L’un des policiers, les cheveux blonds parfaitement coiffés tombant au niveau des épaules, s’approcha d’eux d’un air inquiétant, le regard perçant et la bouche étirée d’un sourire carnassier sur dents blanches. Az se tint de toute sa hauteur face à l'inconnu.
— Écoutez les enfants.
Il parlait d’une voix lente et mielleuse.
— Dites-nous simplement où se trouve Noah Châne et tout se passera sans encombre.
— Qu’est-ce que vous lui voulez ? demanda Az qui devait lever les yeux pour regarder son interlocuteur en face, ce qui avait le mérite d’être souligné.
— Ca ne te regarde pas petit, lui répondit-t-il froidement.
— Foutez lui la paix, on n’a pas besoin de vous ici, il y a déjà assez de merde comme ça !

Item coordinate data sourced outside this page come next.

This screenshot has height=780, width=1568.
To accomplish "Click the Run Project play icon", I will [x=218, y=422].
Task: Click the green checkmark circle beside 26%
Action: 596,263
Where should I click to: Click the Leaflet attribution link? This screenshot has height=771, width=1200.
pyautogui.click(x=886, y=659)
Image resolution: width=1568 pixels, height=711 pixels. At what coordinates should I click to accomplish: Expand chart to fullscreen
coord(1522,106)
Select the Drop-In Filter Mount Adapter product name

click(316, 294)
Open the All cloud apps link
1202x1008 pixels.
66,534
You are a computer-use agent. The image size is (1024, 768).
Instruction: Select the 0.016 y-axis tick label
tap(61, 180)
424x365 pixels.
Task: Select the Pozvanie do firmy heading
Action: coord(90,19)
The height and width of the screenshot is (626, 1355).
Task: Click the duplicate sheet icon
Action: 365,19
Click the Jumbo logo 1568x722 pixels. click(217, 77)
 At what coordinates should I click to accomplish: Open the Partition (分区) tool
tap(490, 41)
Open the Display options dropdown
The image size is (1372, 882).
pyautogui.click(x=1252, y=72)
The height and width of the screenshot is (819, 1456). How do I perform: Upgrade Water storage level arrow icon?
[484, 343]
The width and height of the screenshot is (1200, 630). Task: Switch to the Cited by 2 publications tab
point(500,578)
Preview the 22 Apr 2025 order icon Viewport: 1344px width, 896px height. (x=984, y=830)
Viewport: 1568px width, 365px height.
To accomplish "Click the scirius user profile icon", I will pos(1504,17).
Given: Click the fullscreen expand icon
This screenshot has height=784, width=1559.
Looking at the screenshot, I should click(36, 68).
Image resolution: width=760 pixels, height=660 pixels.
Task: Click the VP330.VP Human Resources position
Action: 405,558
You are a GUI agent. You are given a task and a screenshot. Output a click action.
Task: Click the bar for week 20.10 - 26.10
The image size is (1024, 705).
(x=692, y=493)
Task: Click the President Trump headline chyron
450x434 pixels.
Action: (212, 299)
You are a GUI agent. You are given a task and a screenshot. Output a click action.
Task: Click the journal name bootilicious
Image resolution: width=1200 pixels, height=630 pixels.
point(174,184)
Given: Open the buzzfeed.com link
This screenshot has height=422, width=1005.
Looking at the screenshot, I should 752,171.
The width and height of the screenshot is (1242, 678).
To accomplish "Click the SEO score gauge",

Az s'emportait, ça n'était jamais bon signe... Une rixe avec un membre de la Brigade risquerait de tous les mettre dans une situation que personne n'envierait.
— Comment oses-tu, sale chien ! s’écria le second policier, la main glissant habilement sur le pommeau de sa matraque.
D'un unique signe de la main, l'officier blond, visiblement son supérieur, lui intima de se calmer.
— Allons les enfants, annonça-t-il de son air mielleusement insupportable. Vous ne voudriez pas finir dans une cellule pour refus d'obéissance tout de même ?
Az s'échauffait toujours plus, les poings serrés, son visage crispé se faisait témoin de sa colère. Il s'approcha de plus en plus du policier qui porta la main à son arme dans un petit rictus dédaigneux. Sentant la tension monter, Nikolaï s'écria :
— On ne sait pas où est Noah, on ne l’a pas vu aujourd’hui, déclara-t-il les mains levées en une vaine tentative d'apaisement.
Effectivement, il ne tenait pas à finir dans une de leurs cellules !
Un silence pesant enveloppa le groupe après cette agitation. Les dernières gouttes de pluie clapotaient en tombant tristement des gouttières et l'air froid du soir montait rapidement. Des nuages de fumée se matérialisaient déjà à chaque respiration à peine retenue. Quelques voisins méfiants observaient par leur fenêtre la scène qui se déroulait dehors. C'est alors qu'une voix bien connue rompit le lourd silence :
— Mais qu’est-ce qu’il se passe ici ?
La mère de Noah retint son souffle, la main devant la bouche, risquant de peu d'annoncer tout haut le prénom de son enfant. Toute cette bienveillance ne suffit malheureusement pas. L'attitude de la femme face aux membres des forces de l'ordre ne les trompa guère et le soldat blond s'écria instantanément.
— Attrapez-le !
Mais avant qu'ils n'aient pu réagir, Nikolaï sentit une pression sur son poignet. C’était Az qui l’entraînait à toute allure vers Noah.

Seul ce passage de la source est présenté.